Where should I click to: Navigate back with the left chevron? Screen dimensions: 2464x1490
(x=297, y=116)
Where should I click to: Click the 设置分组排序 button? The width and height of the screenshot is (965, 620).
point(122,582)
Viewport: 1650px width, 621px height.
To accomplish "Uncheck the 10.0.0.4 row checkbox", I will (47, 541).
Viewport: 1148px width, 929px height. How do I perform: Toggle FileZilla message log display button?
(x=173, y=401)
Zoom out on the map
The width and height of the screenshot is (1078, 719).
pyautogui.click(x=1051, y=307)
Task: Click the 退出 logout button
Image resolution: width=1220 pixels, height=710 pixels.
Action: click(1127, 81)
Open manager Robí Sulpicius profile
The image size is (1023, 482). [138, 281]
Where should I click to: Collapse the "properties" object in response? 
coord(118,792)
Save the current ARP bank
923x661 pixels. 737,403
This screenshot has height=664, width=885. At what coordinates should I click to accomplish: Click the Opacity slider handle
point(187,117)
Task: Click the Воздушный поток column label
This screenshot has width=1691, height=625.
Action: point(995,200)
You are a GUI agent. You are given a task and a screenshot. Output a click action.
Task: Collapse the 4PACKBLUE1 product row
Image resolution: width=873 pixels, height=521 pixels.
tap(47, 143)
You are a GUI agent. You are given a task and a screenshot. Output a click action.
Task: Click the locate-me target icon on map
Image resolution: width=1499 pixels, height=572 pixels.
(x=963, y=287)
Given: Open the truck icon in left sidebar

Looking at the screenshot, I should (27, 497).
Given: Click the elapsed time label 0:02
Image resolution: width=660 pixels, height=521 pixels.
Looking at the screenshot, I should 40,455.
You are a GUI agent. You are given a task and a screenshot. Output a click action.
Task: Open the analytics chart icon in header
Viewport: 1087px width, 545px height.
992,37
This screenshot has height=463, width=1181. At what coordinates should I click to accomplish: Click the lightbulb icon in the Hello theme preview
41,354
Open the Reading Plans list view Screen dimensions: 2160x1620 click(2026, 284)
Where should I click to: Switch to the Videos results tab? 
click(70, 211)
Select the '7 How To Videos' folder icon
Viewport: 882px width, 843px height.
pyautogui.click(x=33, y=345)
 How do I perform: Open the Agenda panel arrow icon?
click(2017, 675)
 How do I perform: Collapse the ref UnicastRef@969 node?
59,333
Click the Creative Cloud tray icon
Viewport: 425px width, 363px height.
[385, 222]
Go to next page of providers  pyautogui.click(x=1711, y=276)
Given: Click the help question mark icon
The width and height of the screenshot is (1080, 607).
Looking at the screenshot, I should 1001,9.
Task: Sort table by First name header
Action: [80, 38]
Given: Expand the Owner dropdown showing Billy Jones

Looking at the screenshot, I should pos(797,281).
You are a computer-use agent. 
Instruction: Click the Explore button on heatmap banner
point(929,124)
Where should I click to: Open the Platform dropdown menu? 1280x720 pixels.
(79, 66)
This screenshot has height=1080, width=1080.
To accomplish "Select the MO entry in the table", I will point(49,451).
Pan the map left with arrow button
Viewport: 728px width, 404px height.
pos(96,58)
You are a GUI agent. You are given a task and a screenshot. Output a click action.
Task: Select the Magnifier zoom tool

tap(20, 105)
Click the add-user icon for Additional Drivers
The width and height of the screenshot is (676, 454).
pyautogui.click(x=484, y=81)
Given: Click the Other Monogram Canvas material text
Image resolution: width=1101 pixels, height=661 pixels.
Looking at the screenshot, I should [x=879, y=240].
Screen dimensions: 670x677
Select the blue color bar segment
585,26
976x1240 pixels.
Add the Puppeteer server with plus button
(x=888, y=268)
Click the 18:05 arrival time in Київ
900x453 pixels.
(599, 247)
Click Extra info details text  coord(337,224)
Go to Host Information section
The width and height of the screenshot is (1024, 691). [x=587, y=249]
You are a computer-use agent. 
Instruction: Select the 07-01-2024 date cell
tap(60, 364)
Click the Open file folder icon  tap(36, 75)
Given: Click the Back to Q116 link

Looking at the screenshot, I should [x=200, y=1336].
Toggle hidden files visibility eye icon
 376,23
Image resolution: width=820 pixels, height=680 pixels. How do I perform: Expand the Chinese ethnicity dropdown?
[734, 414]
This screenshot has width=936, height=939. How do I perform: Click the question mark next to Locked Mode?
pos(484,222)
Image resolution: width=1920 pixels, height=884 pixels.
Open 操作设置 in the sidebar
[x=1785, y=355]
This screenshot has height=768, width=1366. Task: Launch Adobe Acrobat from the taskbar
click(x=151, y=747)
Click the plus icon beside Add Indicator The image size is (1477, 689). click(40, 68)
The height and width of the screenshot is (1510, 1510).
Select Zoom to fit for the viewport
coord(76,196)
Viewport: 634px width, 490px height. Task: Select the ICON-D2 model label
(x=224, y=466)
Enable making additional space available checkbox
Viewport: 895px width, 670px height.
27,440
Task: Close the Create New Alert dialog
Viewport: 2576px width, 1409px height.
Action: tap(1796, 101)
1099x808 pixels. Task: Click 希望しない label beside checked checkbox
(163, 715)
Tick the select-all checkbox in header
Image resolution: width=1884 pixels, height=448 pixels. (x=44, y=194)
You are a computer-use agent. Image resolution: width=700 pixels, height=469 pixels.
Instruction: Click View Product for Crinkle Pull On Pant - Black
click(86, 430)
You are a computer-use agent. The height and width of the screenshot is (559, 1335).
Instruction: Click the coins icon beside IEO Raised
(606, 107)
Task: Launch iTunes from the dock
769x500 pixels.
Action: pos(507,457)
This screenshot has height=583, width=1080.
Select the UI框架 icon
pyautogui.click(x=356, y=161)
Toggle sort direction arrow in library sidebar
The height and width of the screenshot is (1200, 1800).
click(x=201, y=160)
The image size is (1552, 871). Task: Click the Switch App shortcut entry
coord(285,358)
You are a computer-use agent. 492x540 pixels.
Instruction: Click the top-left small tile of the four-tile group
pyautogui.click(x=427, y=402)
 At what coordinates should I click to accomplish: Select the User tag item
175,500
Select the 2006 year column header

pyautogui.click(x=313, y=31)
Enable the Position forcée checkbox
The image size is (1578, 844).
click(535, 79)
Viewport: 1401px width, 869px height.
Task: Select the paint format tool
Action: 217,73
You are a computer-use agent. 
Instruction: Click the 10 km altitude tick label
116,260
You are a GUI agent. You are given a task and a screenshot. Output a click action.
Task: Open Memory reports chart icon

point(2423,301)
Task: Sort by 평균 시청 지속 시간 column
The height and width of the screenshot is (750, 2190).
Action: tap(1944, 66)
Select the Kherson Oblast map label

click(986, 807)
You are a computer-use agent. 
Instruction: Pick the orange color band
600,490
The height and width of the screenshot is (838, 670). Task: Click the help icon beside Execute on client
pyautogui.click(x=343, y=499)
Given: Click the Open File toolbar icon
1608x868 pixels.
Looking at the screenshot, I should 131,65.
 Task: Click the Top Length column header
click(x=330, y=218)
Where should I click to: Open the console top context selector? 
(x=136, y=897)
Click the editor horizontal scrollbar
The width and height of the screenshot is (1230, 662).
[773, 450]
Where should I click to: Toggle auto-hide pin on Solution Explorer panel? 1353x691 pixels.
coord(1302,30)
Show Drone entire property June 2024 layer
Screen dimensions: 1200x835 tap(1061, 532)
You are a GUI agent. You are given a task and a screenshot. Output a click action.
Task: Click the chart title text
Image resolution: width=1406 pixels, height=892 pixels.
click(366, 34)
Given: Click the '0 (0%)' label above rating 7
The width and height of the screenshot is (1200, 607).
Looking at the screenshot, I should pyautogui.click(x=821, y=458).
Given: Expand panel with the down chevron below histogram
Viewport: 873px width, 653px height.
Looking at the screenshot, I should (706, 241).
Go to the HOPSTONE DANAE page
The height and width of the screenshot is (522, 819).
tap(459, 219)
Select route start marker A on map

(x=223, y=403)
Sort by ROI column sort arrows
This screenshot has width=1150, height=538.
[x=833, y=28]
-.-.-
What needs to be done: Which entries run from the line with "Viewport: 1148px width, 929px" to the line with "Open the Reading"? Write those lines out again exactly, both ends included, and nothing else.

Exercise solution:
Viewport: 1148px width, 929px height. How do I perform: Toggle FileZilla message log display button?
(x=173, y=401)
Zoom out on the map
The width and height of the screenshot is (1078, 719).
pyautogui.click(x=1051, y=307)
Task: Click the 退出 logout button
Image resolution: width=1220 pixels, height=710 pixels.
Action: click(1127, 81)
Open manager Robí Sulpicius profile
The image size is (1023, 482). [138, 281]
Where should I click to: Collapse the "properties" object in response? 
coord(118,792)
Save the current ARP bank
923x661 pixels. 737,403
This screenshot has height=664, width=885. At what coordinates should I click to accomplish: Click the Opacity slider handle
point(187,117)
Task: Click the Воздушный поток column label
This screenshot has width=1691, height=625.
Action: point(995,200)
You are a GUI agent. You are given a task and a screenshot. Output a click action.
Task: Collapse the 4PACKBLUE1 product row
Image resolution: width=873 pixels, height=521 pixels.
tap(47, 143)
You are a GUI agent. You are given a task and a screenshot. Output a click action.
Task: Click the locate-me target icon on map
Image resolution: width=1499 pixels, height=572 pixels.
(x=963, y=287)
Given: Open the truck icon in left sidebar

Looking at the screenshot, I should (27, 497).
Given: Click the elapsed time label 0:02
Image resolution: width=660 pixels, height=521 pixels.
Looking at the screenshot, I should 40,455.
You are a GUI agent. You are given a task and a screenshot. Output a click action.
Task: Open the analytics chart icon in header
Viewport: 1087px width, 545px height.
992,37
This screenshot has height=463, width=1181. At what coordinates should I click to accomplish: Click the lightbulb icon in the Hello theme preview
41,354
Open the Reading Plans list view Screen dimensions: 2160x1620 click(2026, 284)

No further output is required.